» Extracted data
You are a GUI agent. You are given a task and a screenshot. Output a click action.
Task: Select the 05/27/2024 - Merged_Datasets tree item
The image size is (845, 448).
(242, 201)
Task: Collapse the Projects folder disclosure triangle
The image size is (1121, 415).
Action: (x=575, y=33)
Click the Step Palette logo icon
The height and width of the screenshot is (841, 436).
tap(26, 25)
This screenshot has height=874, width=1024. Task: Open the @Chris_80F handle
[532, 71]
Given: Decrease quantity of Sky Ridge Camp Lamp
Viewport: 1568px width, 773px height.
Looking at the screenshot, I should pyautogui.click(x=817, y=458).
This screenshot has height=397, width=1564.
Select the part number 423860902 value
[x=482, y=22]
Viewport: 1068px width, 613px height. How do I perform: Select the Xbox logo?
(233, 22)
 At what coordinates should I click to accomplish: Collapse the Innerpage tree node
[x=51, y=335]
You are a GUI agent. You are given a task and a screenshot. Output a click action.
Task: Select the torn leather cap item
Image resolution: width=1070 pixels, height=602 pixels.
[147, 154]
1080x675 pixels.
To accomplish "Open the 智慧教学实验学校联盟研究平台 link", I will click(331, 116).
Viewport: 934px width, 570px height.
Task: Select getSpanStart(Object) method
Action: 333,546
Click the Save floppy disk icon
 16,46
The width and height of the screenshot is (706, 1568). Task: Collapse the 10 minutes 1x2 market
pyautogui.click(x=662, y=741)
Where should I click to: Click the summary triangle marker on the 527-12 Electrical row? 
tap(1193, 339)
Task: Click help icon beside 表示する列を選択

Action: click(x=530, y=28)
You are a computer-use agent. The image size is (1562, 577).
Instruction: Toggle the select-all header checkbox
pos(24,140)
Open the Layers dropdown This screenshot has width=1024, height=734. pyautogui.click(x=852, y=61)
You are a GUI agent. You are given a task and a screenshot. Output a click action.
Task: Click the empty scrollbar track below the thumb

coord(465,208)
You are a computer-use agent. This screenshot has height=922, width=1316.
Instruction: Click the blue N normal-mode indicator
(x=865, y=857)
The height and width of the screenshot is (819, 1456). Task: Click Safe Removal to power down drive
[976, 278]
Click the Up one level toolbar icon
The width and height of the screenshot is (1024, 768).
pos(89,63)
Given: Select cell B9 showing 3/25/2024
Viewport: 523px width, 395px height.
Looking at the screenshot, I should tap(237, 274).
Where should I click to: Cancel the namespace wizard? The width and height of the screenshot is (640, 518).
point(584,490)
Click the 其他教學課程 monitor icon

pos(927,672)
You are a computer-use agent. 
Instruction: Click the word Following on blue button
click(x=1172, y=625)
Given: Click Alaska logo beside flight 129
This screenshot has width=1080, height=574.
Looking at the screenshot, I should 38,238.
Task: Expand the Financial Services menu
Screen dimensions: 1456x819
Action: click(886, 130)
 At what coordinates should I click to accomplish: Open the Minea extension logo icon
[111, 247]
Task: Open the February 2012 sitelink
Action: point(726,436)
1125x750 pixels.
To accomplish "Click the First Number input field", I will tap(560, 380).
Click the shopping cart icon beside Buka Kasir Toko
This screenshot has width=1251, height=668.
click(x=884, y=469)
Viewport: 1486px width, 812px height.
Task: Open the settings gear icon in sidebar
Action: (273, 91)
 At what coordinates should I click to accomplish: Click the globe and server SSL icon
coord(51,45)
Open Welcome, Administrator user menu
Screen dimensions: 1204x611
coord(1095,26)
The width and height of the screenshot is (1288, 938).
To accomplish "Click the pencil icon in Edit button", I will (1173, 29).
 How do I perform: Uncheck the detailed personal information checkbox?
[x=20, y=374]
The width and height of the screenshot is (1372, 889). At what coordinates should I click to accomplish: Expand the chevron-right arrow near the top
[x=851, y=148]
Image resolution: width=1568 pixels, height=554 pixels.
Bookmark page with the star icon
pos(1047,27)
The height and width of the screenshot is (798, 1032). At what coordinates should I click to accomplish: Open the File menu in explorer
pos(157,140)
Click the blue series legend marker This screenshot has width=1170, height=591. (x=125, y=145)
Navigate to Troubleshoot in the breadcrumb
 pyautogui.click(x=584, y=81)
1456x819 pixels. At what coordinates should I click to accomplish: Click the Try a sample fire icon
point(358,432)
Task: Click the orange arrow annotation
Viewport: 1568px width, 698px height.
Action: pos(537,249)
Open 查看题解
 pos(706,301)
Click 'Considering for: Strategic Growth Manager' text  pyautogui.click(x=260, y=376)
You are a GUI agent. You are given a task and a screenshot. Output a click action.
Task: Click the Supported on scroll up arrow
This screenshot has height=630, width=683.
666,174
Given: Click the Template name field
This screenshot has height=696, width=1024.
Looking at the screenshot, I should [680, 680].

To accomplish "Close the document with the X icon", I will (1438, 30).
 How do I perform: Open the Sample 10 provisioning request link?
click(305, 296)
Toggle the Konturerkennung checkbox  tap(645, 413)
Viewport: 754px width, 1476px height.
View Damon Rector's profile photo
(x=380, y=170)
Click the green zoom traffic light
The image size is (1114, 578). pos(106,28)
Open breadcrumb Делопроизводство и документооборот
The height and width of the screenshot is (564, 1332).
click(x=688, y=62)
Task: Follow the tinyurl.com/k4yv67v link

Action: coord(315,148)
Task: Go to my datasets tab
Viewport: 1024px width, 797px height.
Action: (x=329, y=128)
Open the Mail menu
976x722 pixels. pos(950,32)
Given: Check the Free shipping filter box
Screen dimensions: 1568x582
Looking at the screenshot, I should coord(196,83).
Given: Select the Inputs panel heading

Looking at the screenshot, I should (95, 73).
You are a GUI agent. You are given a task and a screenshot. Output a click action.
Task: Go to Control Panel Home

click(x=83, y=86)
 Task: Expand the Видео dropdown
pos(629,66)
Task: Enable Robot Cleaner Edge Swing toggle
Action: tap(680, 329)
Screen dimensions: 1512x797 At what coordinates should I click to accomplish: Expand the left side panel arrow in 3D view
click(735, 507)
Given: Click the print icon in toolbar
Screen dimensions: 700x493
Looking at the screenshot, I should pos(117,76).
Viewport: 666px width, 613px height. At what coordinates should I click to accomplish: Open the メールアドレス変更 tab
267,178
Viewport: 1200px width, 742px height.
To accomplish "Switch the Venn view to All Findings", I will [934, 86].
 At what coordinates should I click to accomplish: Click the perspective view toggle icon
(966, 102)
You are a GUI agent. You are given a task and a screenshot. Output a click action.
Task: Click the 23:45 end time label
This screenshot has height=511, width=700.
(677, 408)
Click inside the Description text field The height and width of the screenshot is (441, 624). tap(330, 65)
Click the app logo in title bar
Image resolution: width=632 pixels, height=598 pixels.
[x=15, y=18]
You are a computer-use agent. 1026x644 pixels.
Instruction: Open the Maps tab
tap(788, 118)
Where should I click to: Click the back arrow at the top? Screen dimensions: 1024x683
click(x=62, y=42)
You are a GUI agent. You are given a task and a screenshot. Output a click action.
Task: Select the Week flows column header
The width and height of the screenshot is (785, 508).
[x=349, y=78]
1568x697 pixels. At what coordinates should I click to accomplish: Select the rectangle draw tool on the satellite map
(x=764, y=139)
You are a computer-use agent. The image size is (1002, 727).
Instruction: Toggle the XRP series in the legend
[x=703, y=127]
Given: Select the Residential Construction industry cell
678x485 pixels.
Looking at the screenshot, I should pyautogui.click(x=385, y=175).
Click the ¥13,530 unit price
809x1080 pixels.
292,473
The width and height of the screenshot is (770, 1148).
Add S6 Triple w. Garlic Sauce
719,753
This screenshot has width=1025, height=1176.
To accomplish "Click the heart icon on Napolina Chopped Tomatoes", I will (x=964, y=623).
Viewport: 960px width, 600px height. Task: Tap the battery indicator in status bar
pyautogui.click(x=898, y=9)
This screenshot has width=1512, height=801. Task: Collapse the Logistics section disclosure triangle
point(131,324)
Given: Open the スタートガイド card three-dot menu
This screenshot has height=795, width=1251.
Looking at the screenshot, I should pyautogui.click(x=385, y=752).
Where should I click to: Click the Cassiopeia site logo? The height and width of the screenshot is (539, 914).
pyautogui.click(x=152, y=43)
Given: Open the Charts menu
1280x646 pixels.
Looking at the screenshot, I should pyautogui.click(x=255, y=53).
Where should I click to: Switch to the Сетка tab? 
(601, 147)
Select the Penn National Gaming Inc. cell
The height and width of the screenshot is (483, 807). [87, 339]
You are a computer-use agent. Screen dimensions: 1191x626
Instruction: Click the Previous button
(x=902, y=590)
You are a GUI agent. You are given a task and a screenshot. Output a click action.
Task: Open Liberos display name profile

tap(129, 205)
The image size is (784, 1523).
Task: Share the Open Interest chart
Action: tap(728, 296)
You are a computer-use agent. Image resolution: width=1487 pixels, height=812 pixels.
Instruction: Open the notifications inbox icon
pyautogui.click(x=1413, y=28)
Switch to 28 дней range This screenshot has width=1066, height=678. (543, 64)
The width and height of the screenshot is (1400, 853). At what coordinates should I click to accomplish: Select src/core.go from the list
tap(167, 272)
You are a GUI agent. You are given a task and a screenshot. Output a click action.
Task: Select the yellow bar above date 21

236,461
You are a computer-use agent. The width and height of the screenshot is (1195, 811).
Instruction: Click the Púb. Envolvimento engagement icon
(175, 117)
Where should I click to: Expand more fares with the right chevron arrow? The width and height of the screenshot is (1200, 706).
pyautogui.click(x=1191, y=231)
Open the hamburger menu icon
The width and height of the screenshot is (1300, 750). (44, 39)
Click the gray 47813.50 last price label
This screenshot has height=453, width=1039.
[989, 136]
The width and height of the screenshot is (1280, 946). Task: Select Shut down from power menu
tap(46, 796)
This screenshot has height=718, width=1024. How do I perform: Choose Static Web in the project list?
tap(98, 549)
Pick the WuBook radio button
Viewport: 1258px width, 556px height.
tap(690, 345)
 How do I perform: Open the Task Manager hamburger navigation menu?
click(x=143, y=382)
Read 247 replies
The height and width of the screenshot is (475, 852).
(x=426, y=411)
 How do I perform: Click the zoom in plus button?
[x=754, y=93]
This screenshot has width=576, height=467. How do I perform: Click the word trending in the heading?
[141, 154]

» Problem
The expected output is every line from the material above where "price" can be found.

» Finished task
Click the ¥13,530 unit price
Click the gray 47813.50 last price label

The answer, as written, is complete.